XVIII – O reencontro

Antes de seis horas da manhã todos da casa já haviam tomado café e Climério já estava novamente pronto para “correr trecho” em busca de trabalho. Dolores apanhou sua inseparável Bíblia, despediu-se do pai e da mãe. Chegando para Climério, falou:

- Que dia cê quer ir na minha igreja? Tô ino pra lá agora.

- Qualqué dia, Dolores. Por inquanto preciso achar trabái. Preciso rodar por aí. Cê viu onte deu na televisão que ta fartano emprego?

- Apega com Jesus que ele vai lhe mostrar o camim…

- Tô apegado cum Ele e tudo conté santo…

Dolores insistia na sua pregação, que mais era uma encheção de saco no juízo de Climério. Ele para retaliar fazia questão de deixar patente a sua fé inabalável nos santos. Desta forma, toda vez que eles se encontravam, uma discussão se iniciava. Embora nunca chegassem a um acordo, porque a religião separa pessoas ao invés de uni-las, eles mantinham o debate em bom nível sem maiores problemas, mas cada um na sua defesa.

Semanas depois, indicado por amigos do Seu Genário, Climério se dirigiu para um grande canteiro de obras, no qual construíam-se vários prédios. Pela sua grandeza, dava pra ver de longe o aglomerado de edifícios. Finalmente, lá ele conseguiu trabalho.

Pelas contas de Climério devia haver pelo menos duas mil pessoas trabalhando ali. Uma multidão.
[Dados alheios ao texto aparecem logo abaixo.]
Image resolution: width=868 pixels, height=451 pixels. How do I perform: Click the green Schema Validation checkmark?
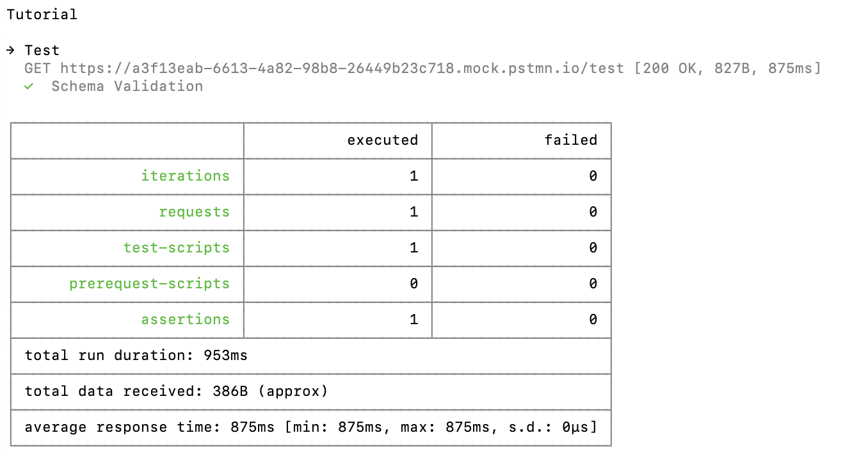coord(29,86)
Um sobe e desce sem parar de material, misturavam engenheiros a pedreiros, ajudantes, soldadores, eletricistas, enfim, homens das mais variadas profissões e procedentes de várias partes do país se encontravam ali sob o ritmo frenético da São Paulo que não pode parar.

Após uns quinze dias de trabalho, aconteceu algo inesperado que Climério jamais poderia imaginar. O mestre-de-obras, o transferiu para o bloco B da construção e naquele mesmo dia, frio e cinzento, ao meio dia, na hora da bóia, o destino aprontou-lhe um  encontro surpreendente.

Um homem muito forte e grande, não tanto musculoso, mas realmente um gigante de mais ou menos cento e cinqüenta quilos e quase dois metros de altura, sentou-se, colocou o caldeirão no fogão improvisado, e aguardou silenciosamente até que fervesse aquele feijão com charque. Climério sentiu algo “familiar” naquela criatura gigantesca e aproximou-se. Tocou-lhe no ombro e disse:

- Eu acho que cunheço o sinhô…

O homem continuou olhando para o seu caldeirão com a sua “bóia”, como se não tivesse ouvido ninguém. Climério insistiu:

- Eu sou de Riachim… Monte Verde… Santa Maria.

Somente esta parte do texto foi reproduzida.